Tuesday, December 30, 2008

Geography and Friendships in the Digital Age


Urlesque has the story of a funny e-mail exchange between two men. Here's the story: a man discovers a note from his new neighbor, explaining that he will be having a party and hopes that it doesn't get too noisy. And if does, all the man must do is let him know.

The man is furious that his neighbor is having a party and has gone to the trouble to make out a note on nice stationery, but won't invite him.

What I found interesting about this exchange is how it typifies the transcendance of geography in interpersonal relationships. In the 21st Century world of telecommunications, your social networks have far less to do with geographic proximity than interests and other intrinsic commonalities.

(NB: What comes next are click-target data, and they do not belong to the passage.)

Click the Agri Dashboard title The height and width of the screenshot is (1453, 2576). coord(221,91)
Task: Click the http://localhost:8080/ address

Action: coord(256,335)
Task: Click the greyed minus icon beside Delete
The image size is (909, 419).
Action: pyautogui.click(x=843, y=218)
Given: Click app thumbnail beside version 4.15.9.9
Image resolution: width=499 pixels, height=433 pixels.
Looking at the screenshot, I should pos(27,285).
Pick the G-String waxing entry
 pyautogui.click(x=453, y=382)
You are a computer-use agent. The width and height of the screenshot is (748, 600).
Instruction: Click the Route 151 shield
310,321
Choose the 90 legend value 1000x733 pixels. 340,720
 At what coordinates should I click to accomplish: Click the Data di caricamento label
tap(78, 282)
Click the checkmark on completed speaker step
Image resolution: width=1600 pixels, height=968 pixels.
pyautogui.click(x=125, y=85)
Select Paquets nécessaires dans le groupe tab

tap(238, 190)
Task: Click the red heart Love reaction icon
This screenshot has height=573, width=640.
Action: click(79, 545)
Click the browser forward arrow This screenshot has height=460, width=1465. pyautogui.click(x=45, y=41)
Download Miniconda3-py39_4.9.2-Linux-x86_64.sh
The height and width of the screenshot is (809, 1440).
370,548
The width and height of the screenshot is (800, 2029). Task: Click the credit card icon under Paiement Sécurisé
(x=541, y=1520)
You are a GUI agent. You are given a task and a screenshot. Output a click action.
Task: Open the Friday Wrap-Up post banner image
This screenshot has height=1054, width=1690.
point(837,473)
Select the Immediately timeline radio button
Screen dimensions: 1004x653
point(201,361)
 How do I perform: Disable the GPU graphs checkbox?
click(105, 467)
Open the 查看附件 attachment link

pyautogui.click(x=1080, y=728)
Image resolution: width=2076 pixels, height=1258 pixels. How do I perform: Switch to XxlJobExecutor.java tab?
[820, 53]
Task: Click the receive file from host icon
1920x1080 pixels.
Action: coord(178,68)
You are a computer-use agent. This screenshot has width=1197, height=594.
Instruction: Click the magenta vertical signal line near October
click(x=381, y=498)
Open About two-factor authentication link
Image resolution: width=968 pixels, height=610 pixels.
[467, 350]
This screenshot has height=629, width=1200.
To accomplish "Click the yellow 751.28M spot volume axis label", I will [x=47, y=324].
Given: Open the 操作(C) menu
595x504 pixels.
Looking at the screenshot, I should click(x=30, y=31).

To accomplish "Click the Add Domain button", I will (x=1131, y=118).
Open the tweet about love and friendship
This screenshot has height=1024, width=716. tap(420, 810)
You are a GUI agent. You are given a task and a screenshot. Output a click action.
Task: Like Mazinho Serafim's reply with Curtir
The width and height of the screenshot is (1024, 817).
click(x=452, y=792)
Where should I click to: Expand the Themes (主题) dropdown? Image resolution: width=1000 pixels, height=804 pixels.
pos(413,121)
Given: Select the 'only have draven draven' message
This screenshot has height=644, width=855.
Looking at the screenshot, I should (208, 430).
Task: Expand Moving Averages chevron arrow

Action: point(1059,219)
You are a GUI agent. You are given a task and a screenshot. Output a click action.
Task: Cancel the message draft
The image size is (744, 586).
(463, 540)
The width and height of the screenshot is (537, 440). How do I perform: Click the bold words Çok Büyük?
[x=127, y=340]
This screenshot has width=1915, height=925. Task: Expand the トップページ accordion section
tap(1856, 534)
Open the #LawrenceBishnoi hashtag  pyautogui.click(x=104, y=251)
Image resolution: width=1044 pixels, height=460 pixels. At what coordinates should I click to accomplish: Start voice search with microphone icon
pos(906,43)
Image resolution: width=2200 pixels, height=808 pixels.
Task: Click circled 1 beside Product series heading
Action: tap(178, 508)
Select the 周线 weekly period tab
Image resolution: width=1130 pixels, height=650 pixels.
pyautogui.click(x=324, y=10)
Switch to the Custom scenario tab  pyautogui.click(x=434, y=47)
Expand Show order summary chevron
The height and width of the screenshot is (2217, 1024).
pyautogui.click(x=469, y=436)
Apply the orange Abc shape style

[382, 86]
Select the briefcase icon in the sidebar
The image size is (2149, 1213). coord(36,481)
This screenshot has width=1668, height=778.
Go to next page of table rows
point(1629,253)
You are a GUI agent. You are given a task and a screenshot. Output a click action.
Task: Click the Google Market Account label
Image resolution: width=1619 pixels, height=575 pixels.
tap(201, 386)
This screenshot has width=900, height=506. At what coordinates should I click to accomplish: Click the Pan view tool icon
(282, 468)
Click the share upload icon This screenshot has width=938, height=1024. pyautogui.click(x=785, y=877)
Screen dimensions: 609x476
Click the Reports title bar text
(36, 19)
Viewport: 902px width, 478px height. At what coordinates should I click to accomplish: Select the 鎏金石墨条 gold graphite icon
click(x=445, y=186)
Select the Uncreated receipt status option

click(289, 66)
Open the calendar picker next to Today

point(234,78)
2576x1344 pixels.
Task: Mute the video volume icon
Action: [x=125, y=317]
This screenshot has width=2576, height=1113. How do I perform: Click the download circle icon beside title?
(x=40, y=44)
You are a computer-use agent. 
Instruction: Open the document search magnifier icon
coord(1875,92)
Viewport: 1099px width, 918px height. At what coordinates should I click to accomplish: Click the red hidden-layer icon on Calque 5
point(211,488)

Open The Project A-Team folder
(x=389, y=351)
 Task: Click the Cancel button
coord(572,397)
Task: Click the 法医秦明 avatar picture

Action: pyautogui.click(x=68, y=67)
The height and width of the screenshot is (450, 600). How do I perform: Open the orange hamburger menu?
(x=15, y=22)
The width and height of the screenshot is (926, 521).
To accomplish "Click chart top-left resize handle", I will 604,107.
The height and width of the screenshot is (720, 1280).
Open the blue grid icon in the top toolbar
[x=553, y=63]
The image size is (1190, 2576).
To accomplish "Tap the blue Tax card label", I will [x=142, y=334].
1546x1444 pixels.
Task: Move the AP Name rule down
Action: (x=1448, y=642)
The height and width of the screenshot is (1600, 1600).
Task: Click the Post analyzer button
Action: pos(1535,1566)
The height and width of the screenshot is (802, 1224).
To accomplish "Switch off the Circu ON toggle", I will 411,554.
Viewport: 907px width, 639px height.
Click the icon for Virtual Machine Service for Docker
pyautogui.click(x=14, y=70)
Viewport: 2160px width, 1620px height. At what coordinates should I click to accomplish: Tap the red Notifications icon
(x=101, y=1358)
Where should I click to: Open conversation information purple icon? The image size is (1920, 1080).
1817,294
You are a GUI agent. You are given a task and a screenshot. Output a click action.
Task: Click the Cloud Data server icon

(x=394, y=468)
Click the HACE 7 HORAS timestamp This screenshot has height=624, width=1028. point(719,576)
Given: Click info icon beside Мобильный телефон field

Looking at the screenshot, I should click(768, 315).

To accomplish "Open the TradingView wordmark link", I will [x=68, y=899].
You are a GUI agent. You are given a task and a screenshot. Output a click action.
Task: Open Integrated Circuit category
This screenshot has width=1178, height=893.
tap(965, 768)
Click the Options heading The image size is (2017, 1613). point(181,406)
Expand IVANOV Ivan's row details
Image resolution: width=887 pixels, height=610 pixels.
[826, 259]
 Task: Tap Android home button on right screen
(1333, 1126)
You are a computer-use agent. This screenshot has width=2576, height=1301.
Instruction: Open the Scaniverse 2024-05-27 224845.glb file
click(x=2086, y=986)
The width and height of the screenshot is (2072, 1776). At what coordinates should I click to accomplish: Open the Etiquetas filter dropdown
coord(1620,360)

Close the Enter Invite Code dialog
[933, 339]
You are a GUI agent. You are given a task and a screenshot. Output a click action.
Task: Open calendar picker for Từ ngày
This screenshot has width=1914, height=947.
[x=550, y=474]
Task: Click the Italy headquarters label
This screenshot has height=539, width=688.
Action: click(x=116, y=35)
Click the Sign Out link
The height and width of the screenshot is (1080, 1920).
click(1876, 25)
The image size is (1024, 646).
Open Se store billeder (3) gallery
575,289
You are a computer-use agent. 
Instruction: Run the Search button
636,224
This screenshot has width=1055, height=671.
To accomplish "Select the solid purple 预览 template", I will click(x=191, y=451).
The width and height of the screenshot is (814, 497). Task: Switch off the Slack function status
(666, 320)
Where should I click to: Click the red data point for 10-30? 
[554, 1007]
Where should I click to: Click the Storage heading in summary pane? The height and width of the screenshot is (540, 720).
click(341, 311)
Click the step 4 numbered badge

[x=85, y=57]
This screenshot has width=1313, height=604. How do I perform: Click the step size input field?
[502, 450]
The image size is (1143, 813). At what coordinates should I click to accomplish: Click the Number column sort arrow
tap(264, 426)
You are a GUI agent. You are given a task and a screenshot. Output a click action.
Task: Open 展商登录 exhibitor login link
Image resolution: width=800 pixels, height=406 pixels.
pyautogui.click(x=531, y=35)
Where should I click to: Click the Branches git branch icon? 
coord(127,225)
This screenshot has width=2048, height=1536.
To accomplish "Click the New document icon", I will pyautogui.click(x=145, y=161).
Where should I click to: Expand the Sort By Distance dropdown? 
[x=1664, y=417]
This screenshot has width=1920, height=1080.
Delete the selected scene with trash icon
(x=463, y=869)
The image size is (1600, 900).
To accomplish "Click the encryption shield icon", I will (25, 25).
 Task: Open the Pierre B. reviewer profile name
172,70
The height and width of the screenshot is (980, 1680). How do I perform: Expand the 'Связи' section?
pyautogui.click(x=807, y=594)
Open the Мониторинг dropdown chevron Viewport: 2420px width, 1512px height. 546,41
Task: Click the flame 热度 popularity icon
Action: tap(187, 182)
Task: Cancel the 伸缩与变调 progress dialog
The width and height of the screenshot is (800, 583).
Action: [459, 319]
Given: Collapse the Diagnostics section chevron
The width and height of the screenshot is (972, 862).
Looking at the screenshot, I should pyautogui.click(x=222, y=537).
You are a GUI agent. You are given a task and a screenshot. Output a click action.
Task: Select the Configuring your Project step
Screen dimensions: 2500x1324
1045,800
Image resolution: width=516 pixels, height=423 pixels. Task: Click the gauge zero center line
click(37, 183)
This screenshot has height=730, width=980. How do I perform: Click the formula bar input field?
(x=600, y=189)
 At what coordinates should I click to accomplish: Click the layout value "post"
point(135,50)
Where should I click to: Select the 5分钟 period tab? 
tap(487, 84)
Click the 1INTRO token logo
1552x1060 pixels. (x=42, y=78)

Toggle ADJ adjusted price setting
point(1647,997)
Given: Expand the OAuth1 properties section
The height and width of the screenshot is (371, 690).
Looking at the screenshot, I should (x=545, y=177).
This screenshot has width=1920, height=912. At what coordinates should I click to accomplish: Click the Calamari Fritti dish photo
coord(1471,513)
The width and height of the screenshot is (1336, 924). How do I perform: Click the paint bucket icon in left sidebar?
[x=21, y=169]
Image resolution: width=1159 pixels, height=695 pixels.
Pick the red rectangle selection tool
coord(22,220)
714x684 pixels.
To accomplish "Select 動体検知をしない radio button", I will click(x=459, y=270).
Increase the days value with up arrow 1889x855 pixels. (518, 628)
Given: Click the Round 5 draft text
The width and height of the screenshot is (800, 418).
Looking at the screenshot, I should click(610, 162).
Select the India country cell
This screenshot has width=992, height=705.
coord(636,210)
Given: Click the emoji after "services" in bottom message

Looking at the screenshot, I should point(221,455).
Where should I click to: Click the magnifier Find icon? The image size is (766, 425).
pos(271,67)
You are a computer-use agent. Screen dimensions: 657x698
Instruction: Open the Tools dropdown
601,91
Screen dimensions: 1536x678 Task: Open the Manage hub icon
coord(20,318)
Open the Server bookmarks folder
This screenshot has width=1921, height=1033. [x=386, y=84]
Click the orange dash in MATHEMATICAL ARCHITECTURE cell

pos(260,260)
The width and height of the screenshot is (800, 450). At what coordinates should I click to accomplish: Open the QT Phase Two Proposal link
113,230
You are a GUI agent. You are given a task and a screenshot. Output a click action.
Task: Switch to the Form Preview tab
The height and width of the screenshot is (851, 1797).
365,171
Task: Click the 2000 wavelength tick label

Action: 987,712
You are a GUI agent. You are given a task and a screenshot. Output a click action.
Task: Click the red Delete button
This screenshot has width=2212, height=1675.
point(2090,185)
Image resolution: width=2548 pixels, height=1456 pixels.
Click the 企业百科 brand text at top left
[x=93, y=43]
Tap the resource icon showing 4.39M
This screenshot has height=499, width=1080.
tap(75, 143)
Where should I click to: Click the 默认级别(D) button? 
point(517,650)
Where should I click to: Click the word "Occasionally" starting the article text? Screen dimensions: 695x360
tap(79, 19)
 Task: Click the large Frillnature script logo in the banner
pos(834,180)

I've moved far, far too often in the 10.5 years since I graduated from college, and only in one apartment did I know any of my neighbors by name. In fact, apartment living may actually encourage this disconnection. Apartment neighbors live in such close proximity that they might maintain a certain interpersonal distance in order to respect each other's privacy, in a way that homeowners on half-acre lots do not need so greatly.

So the new neighbor's note is not really that odd in a social world where one's networks are fragmented into many microcultures instead of a few major monocultures. Thanks to telecommunications technology, we now have the option to find precisely who we wish to socialize with, instead of simply finding common ground with those with whom, through chance, we share geographic proximity.

It is not reasonable for a person to be angry at a neighbor for having a completely independent social life, as the concept of geographic neighbor has eroded greatly.

1 comment:

Brian Vinson said...

I would have been happy to get that note. It would have told me that Matthew was a good neighbor.

When I lived in an apartment, my neighbor was a broadcasting student and he loved listening to his music... LOUD. I had to go over a few times to pound on the door at 2 am to get him to turn it down. When I moved out, I asked him if he wanted my couch (beat moving it down 3 flights of stairs, + he didn't have any furniture at all). He was almost in shock that I gave it to him after he'd not been such a good neighbor.